**Directions for this task**: Below are the records; give again exactly the line with "Click the Max value input field", the line with "You are a computer-use agent. The", and each line that lies between them, and nothing besides.

Stored items
****
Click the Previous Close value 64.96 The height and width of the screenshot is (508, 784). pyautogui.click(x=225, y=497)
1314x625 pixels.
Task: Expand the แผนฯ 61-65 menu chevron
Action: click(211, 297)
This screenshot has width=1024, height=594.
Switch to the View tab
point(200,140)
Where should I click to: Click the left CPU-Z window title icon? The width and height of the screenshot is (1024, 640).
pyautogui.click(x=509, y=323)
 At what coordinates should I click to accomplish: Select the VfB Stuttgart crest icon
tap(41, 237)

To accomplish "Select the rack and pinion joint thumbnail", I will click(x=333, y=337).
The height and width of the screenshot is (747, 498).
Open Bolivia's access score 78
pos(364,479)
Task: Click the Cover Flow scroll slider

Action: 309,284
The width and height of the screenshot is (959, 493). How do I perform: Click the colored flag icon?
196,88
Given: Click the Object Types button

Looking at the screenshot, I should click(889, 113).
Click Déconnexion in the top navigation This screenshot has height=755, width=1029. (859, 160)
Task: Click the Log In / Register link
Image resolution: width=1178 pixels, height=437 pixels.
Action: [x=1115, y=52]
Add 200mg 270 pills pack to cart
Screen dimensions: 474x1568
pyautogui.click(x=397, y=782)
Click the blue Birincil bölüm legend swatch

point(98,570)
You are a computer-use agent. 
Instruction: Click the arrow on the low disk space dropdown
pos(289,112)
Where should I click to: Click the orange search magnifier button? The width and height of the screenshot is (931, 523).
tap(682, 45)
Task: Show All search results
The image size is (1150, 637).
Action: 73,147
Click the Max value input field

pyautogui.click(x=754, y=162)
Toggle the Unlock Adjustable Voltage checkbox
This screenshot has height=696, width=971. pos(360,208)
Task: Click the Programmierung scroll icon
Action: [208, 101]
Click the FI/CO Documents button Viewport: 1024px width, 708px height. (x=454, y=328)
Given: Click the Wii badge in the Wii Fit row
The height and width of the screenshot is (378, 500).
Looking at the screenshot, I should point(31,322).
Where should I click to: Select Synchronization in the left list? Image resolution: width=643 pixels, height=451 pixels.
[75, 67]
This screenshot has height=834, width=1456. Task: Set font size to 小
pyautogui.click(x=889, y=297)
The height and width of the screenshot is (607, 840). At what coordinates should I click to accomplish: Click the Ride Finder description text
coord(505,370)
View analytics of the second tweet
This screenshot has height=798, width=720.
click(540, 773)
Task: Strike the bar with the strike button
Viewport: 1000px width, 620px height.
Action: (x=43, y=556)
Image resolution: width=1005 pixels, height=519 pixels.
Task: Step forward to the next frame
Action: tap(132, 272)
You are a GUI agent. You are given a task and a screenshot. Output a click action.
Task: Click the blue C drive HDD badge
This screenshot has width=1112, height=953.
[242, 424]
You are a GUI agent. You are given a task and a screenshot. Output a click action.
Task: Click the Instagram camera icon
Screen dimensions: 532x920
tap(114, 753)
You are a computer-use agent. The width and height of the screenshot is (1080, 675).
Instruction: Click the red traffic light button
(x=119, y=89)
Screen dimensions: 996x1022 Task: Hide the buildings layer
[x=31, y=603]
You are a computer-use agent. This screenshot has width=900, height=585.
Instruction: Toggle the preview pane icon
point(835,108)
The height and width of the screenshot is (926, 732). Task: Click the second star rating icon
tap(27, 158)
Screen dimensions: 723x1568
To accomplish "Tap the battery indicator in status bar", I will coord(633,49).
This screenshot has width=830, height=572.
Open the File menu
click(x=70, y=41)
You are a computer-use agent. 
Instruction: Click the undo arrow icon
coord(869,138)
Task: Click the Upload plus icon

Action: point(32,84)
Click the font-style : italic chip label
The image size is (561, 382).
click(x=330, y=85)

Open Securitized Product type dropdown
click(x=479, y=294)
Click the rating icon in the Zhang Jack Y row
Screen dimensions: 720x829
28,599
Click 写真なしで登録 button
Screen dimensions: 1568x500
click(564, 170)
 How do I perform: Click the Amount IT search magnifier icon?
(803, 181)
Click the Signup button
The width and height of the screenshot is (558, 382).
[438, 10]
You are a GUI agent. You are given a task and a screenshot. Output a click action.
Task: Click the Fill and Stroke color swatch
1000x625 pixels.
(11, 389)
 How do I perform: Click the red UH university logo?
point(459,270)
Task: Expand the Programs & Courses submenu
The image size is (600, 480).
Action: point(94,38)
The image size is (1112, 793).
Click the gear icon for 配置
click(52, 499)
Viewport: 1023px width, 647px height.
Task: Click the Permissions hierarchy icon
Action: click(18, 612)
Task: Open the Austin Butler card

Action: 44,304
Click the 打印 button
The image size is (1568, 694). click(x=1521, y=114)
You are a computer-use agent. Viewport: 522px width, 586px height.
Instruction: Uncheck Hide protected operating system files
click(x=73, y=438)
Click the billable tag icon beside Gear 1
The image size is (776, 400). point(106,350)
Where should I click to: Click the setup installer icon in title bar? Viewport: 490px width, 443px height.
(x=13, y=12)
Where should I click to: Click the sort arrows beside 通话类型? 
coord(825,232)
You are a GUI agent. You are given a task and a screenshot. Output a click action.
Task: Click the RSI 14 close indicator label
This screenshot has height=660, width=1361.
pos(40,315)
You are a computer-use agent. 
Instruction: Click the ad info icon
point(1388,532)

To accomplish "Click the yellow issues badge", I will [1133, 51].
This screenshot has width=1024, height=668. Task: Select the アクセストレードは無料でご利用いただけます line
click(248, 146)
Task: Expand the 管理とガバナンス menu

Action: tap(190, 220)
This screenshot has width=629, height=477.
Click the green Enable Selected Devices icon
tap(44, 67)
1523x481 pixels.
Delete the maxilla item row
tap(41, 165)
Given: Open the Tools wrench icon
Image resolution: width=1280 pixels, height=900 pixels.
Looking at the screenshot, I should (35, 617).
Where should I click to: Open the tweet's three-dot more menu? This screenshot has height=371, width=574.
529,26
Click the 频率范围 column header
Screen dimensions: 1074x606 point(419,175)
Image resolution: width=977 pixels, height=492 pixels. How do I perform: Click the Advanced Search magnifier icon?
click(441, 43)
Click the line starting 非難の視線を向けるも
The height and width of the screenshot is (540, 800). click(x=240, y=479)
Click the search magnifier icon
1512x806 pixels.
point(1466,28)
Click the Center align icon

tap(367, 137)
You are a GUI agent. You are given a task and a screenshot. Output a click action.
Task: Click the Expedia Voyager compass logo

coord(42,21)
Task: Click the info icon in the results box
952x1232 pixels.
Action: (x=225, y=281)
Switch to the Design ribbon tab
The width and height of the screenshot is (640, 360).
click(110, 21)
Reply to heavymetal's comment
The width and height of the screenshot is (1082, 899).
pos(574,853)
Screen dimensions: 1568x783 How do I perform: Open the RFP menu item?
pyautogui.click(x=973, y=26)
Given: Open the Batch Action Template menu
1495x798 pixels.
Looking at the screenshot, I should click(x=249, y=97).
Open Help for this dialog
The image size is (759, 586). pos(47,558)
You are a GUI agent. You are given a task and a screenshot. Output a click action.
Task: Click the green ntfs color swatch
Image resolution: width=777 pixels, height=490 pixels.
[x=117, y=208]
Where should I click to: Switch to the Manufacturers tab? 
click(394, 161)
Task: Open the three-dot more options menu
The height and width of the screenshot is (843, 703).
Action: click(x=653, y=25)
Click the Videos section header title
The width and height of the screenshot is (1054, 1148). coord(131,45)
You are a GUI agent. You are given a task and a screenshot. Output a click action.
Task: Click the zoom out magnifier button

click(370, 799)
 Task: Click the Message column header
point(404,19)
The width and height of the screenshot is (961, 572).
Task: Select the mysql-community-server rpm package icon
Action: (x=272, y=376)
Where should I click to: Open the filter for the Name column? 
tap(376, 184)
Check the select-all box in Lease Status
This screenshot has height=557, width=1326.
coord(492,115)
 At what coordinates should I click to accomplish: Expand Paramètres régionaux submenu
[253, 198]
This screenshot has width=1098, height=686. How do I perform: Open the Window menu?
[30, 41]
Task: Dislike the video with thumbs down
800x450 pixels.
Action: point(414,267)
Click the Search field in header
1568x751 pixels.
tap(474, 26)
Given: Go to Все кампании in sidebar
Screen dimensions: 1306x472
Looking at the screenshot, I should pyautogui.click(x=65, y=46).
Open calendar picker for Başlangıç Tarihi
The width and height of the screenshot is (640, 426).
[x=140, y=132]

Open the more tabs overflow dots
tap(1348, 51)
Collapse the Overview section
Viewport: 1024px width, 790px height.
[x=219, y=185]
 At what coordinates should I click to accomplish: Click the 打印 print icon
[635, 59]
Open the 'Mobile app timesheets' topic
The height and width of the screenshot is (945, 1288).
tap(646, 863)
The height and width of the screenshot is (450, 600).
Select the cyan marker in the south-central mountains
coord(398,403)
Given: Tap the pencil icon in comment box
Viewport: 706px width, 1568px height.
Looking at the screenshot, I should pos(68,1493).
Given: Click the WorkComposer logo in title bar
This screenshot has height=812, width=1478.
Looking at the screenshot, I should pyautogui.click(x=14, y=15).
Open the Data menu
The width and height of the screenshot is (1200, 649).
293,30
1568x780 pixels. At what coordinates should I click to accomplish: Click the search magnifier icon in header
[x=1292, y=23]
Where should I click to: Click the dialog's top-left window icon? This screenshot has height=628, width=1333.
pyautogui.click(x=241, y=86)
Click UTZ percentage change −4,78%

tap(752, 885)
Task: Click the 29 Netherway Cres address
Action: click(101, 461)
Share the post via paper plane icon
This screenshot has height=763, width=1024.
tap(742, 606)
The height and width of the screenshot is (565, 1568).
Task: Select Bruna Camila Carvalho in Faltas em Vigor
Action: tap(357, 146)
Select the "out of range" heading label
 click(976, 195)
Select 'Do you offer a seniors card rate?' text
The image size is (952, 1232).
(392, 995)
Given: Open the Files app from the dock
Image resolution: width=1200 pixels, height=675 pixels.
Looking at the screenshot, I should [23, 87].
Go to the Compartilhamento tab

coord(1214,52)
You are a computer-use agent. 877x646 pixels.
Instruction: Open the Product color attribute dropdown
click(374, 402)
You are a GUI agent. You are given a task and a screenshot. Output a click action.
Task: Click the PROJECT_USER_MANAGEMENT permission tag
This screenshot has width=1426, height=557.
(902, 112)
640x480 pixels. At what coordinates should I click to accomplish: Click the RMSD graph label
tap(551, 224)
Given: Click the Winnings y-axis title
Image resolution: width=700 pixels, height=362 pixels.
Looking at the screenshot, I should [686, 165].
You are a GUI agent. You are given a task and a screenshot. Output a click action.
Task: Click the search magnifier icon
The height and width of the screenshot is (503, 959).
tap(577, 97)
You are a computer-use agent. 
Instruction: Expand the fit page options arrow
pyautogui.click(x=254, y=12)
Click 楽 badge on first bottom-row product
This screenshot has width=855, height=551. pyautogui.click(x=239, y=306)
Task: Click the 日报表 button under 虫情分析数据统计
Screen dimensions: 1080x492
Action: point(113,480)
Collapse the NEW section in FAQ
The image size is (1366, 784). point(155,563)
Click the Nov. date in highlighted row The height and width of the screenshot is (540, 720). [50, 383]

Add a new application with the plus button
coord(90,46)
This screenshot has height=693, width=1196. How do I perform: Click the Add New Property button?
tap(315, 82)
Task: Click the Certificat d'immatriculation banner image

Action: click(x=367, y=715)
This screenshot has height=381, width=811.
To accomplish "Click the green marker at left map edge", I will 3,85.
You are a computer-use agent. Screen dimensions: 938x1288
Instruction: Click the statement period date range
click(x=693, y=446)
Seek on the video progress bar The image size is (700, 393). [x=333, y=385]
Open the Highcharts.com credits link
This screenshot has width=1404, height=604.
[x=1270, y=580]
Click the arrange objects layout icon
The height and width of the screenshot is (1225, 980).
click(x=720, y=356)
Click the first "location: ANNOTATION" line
****
**Solution**:
Click the Max value input field

pyautogui.click(x=754, y=162)
Toggle the Unlock Adjustable Voltage checkbox
This screenshot has height=696, width=971. pos(360,208)
Task: Click the Programmierung scroll icon
Action: [208, 101]
Click the FI/CO Documents button Viewport: 1024px width, 708px height. (x=454, y=328)
Given: Click the Wii badge in the Wii Fit row
The height and width of the screenshot is (378, 500).
Looking at the screenshot, I should point(31,322).
Where should I click to: Select Synchronization in the left list? Image resolution: width=643 pixels, height=451 pixels.
[75, 67]
This screenshot has height=834, width=1456. Task: Set font size to 小
pyautogui.click(x=889, y=297)
The height and width of the screenshot is (607, 840). At what coordinates should I click to accomplish: Click the Ride Finder description text
coord(505,370)
View analytics of the second tweet
This screenshot has height=798, width=720.
click(540, 773)
Task: Strike the bar with the strike button
Viewport: 1000px width, 620px height.
Action: (x=43, y=556)
Image resolution: width=1005 pixels, height=519 pixels.
Task: Step forward to the next frame
Action: tap(132, 272)
You are a GUI agent. You are given a task and a screenshot. Output a click action.
Task: Click the blue C drive HDD badge
This screenshot has width=1112, height=953.
[242, 424]
You are a GUI agent. You are given a task and a screenshot. Output a click action.
Task: Click the Instagram camera icon
Screen dimensions: 532x920
tap(114, 753)
You are a computer-use agent. The width and height of the screenshot is (1080, 675).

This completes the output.